Problems also can arise in asking respondents to rate or rank product profiles. If the procedure is to work at all, study participants must rank or rate all the conjoint profiles. Sometimes rankings prove difficult. Looking at a series of 16 product profiles, most of us probably could select the one we like best and the one we like the least. We probably also would have little trouble identifying our second favorite and our next-to-least favored choices. It's harder to decide which should be ranked fifth or sixth. Forcing respondents to carefully rank or rate alternatives they would never choose can make the task imposed by conjoint somewhat different from real-world product selection behavior. And unfortunately, accurate rankings or ratings of all the product profiles are needed for conjoint analysis to provide meaningful results.
Discrete choice modeling avoids impossible combination and forced choice problems, while preserving - and even extending - the estimating power of conjoint. With DCM, respondents see products or services alongside competitive products in a series of market scenarios. They are asked to look at each scenario, and answer a simple question: If these were all the choices available, which would you choose, if any?
Once the respondent has done this, he or she simply goes on to the next scenario and makes the same simple decision. Figure 2 shows a sample DCM Scenario.
DCM's approach has several benefits, aside from posing a more realistic and natural task. Perhaps most importantly, the question asked is the question researchers care about most.
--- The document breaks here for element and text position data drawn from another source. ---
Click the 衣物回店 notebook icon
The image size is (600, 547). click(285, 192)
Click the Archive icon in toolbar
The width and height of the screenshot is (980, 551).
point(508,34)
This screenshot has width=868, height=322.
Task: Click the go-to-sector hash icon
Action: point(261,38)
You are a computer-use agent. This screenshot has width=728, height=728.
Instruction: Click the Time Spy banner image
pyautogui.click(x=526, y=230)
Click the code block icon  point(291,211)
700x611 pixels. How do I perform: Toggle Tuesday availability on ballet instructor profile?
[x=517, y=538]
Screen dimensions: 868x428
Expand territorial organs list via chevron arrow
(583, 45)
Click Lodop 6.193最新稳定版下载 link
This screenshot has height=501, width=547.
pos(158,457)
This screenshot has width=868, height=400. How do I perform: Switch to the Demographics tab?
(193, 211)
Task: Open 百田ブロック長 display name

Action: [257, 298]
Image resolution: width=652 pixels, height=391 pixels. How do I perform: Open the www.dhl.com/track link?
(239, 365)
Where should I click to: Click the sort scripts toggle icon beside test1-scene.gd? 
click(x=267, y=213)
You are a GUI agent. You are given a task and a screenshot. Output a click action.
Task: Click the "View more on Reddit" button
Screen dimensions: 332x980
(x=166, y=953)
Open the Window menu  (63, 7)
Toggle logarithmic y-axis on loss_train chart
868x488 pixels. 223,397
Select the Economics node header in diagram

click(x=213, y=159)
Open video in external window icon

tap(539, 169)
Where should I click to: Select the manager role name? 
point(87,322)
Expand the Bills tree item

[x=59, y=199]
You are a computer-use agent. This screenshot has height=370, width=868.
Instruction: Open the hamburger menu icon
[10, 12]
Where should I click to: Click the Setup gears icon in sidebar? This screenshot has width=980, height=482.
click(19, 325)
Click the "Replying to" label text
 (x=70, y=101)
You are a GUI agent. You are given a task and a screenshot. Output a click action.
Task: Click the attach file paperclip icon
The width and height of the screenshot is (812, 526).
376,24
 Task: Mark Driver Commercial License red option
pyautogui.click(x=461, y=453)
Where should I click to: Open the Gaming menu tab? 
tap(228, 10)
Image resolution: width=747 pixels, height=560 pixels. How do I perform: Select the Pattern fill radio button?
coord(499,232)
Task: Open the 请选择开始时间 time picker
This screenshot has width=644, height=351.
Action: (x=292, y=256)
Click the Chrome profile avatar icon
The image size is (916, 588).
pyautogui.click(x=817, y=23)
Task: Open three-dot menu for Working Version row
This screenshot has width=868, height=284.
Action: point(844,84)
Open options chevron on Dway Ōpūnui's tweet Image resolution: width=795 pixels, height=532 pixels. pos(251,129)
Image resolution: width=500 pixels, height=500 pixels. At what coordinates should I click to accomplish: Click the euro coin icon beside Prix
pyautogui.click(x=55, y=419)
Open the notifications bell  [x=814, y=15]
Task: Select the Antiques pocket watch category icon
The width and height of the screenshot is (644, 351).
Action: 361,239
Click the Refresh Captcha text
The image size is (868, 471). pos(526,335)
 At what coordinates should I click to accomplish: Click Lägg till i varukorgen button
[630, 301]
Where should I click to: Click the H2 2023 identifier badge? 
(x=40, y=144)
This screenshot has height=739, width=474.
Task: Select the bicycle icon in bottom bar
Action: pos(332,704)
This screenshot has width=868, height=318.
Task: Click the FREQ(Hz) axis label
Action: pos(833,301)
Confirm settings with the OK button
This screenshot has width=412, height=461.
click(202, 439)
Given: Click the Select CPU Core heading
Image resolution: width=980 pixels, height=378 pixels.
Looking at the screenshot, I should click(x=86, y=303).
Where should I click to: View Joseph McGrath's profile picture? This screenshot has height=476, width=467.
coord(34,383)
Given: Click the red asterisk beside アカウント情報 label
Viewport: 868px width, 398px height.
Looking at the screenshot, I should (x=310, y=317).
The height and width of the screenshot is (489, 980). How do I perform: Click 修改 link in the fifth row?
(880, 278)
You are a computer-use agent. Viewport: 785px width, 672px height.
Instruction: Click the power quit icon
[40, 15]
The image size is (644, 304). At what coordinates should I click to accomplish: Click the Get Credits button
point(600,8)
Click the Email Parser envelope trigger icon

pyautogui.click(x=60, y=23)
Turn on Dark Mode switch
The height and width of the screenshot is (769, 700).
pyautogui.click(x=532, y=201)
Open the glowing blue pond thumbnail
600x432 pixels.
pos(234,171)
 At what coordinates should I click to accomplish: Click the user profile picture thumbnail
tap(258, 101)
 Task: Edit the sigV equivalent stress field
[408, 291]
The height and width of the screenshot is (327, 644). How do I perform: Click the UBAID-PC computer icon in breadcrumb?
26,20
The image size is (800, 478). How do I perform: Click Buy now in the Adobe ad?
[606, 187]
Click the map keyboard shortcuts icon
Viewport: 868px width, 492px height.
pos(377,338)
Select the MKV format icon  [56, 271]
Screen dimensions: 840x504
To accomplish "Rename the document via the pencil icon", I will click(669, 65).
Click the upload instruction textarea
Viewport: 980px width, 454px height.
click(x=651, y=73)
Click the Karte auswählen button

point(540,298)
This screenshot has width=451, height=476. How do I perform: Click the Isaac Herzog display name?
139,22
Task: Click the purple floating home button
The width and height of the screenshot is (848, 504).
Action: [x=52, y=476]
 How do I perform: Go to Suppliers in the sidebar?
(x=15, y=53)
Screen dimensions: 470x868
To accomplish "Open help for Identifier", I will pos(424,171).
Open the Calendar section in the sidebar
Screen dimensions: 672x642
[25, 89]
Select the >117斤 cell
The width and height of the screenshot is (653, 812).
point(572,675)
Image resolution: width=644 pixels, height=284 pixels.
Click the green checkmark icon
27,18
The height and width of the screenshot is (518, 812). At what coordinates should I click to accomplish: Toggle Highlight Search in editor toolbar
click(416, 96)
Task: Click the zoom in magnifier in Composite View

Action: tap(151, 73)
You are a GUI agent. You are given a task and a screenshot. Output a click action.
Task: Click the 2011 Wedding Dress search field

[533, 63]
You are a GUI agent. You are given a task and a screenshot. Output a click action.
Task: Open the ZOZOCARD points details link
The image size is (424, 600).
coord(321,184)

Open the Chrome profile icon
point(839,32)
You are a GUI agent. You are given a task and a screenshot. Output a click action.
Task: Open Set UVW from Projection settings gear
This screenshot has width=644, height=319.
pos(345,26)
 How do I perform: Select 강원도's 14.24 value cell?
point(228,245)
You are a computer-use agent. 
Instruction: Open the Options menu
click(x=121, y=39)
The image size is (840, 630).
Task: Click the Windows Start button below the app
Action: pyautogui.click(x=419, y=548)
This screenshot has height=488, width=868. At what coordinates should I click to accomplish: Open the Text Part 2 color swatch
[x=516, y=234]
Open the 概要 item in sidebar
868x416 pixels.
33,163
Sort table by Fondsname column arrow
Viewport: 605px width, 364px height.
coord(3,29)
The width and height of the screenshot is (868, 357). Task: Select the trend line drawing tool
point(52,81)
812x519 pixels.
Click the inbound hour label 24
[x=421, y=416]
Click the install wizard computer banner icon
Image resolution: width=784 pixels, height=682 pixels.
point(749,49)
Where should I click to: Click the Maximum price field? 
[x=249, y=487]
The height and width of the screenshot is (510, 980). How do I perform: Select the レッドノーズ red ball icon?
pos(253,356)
The respondent makes a choice, decision or purchase, rather than just stating a preference. In addition to having a great deal of theoretical support, the DCM approach has high face validity with non technical (managerial) audiences.
Further, representations of brands can be customized to match marketplace reality. Each brand can have its own attributes and attribute levels. Attributes can vary for different brands. Several products with the same brand name can appear side by side in the scenarios, allowing for direct measurement of product line effects.
DCM can even be set up to have one or several products missing from some scenarios, which allows for the measurement of marketplace effects of product introduction or withdrawal.
DCM also handles certain experimental designs more easily than conjoint. With DCM, many products can share one large experimental design, or each product can have its own conjoint-style design. Products can share experimental designs (for instance, two experimental designs can be split among six products). Very large designs (requiring, say, 32 or 64 product scenarios) can be fractionalized (split apart) very easily; the downside is that fractionalization requires larger samples. However, it is still much easier than the complex gyrations required when splitting conjoint designs, which tend to become messy and produce less than ideal results.
With large enough samples, you can even use random designs with DCM. With DCM, random designs do not have the exact formulations of experimental designs. Instead, they put levels of attributes together in a different random configuration for each respondent. Sawtooth Software's CBC product does this.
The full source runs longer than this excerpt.